Everest was first climbed by Tenzin Norgay and Sir Edmund Hillary in May 1953. Tenzin was a Nepalese Sherpa and the Hillary was a beekeeper from New Zealand, but the entire expedition was largely British run and organized.
As the Brits were the first to survey Everest, fly over Everest in an airplane, and for, many years to scout out its base, it was a matter of national pride for the British to “beat” the Swiss and the Russians to be the first westerners to summit the mountain.
Those responsible for planning and funding the successful 1953 British Everest Expedition were in no doubt that national pride was at stake. The British had enjoyed almost exclusive access to Everest through Tibet, granted (and sometimes strategically withheld) for the expeditions of the 1920s and 1930s. It came as something of a shock when the Nepali government decided to offer the Swiss not one, but two attempts on the mountain in 1952 – this made it absolutely clear to the Himalayan Committee (a joint committee of the Royal Geographical Society and Alpine Club) that the stakes had been raised. An attempt in 1953 might be the last chance for a British team to be the first to the top, with French, Russian and American climbers also hoping for a shot at the mountain.

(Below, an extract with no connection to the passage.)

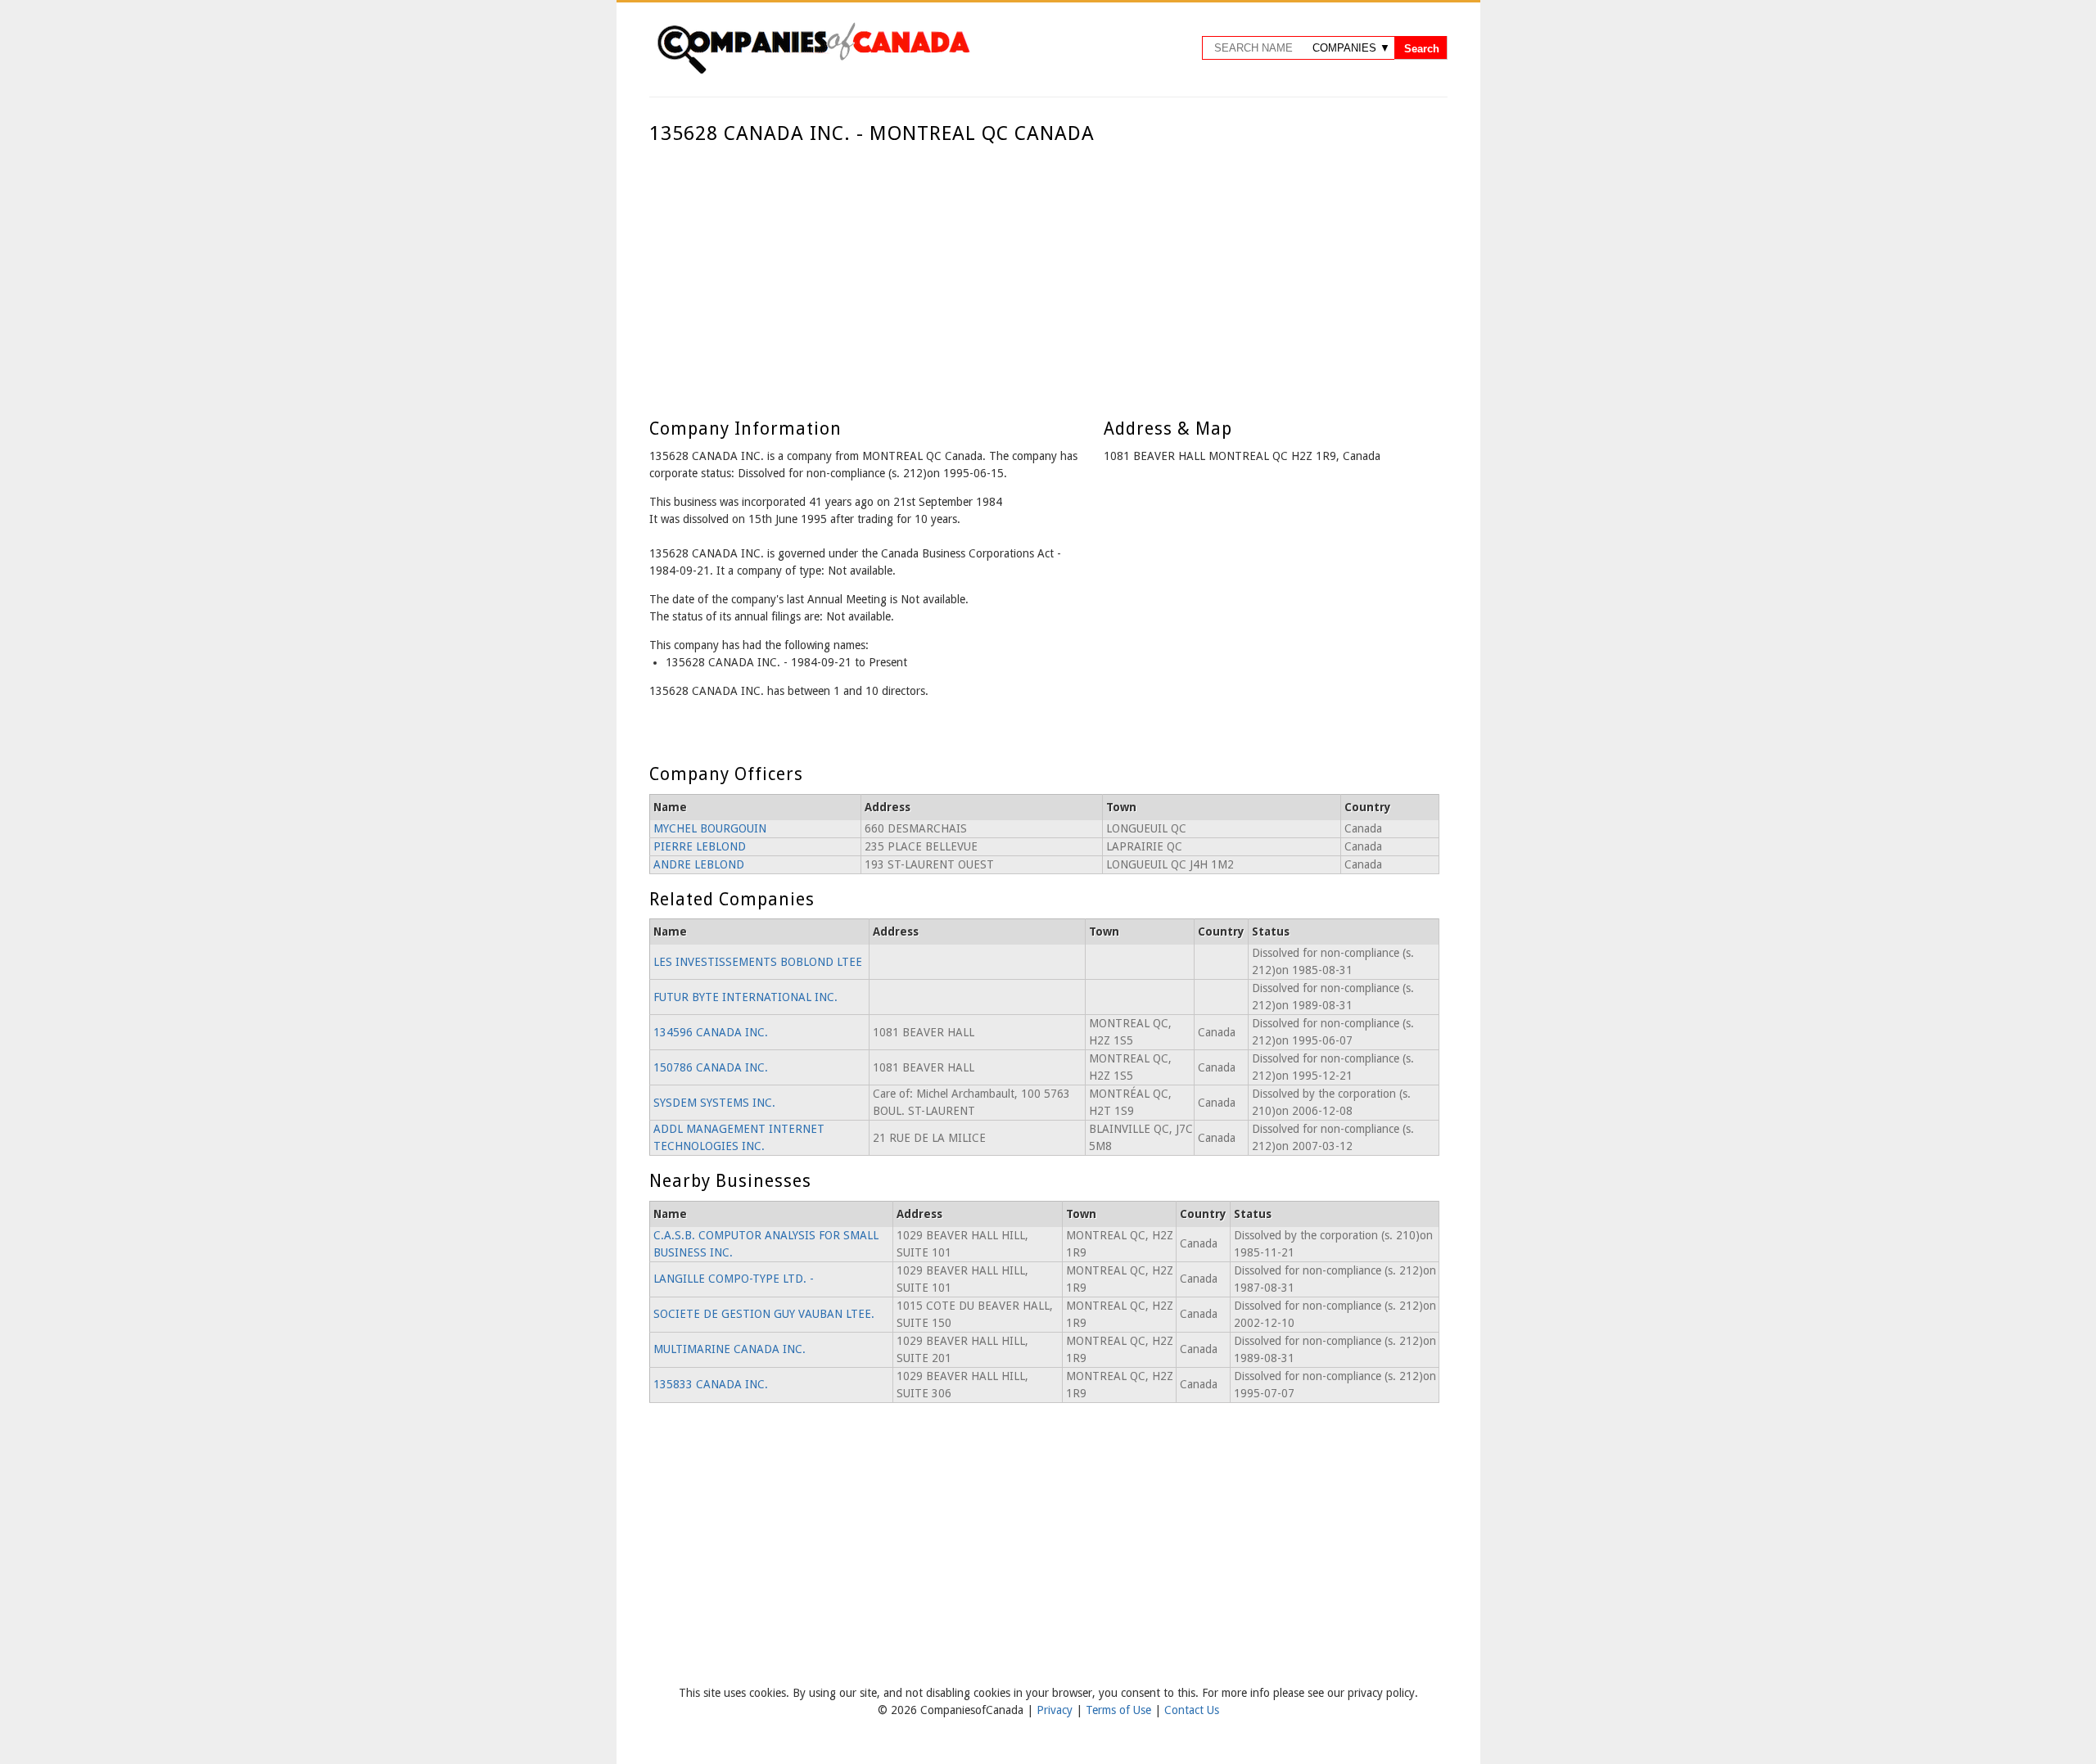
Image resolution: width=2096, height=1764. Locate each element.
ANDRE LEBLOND (698, 864)
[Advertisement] (1044, 268)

Organizers and mountaineers argued that economic benefits would come from this sort of national success. In 1952 the Himalayan Committee sent a training expedition to nearby mountain Cho Oyu, to try out team members and equipment. This team sent back a report stating very clearly the monetary value of a successful climb of Everest:
The difference between a successful British attempt on Everest and a Continental or Russian ascent should be worth several millions to the British government as a very considerable and badly needed fillip to national prestige. This should be convertible to cash.
Earlier, the Himalayan Committee had tried to get British climbers onto the Swiss expedition – joint prestige was better than no prestige! – but the scheme fell apart. When the plans for 1953 were drawn up the Himalayan Committee refused permission for American and European climbers to join the team, on the grounds that it should be thoroughly British in composition (or, at least, British and Commonwealth). With many organizations busy with rearmament after World War II, and some rationing still in place, the argument about ‘national prestige’ and a thoroughly ‘British’ expedition was used to get hold of crucial respiratory technology and foodstuffs.
Despite the rhetoric, a fair part of the expedition was not British at all. Aside from the obvious point about climbers from New Zealand, the entire expedition would have been impossible without the support and experience of hundreds of porters and dozens of high altitude Sherpas. Less obvious, perhaps, is the amount of foreign technology and ‘know how’ used.
Several members of the expedition, including the physiologist Griff Pugh, went to Switzerland to talk to scientists and mountaineers about Everest. Much of the specialist equipment couldn’t be sourced in Britain, and instead Alpine nations – Switzerland, Germany, France – supplied gloves, snow shovels, tents, and so on. Military barometric chamber and aviation experiments by American mountaineering scientist Charles Houston were important to Griff Pugh’s careful techno-medical preparation. Even the food and oxygen left on the mountainside by the Swiss team were factored into the plan for the British expedition.
This sort of internationalism doesn’t always work out. The first specifically International Everest expedition, in 1971, found that Austrian crampons wouldn’t fit on German boots, and more importantly that the American oxygen masks would not fit the Sherpas. (The Americans had two styles of mask, the ‘Caucasian’, and the ‘Oriental’ which was based on Vietnamese physiognomy and was completely inappropriate for the Sherpas).
1953 was still, in lots of meaningful ways, a British success: nearly all the team members and organizers and funders were British, as was the majority of the food and equipment, and definitely the final, conclusive research by Griff Pugh. But the know-how was international. When it comes to funding science (including scientific expeditions), this can lead to dilemmas. How do we claim prestige in this mixed-up international space? How do we measure the success of national funding when ideas in one country may lead to technologies or successful expeditions or new ideas in another country? Can an invention or discovery be called ‘British’ if 80% of the science behind it was conducted elsewhere, or if half the components were made overseas? Or is it enough for the person who takes the final step – in science or on a mountain – to have a British passport?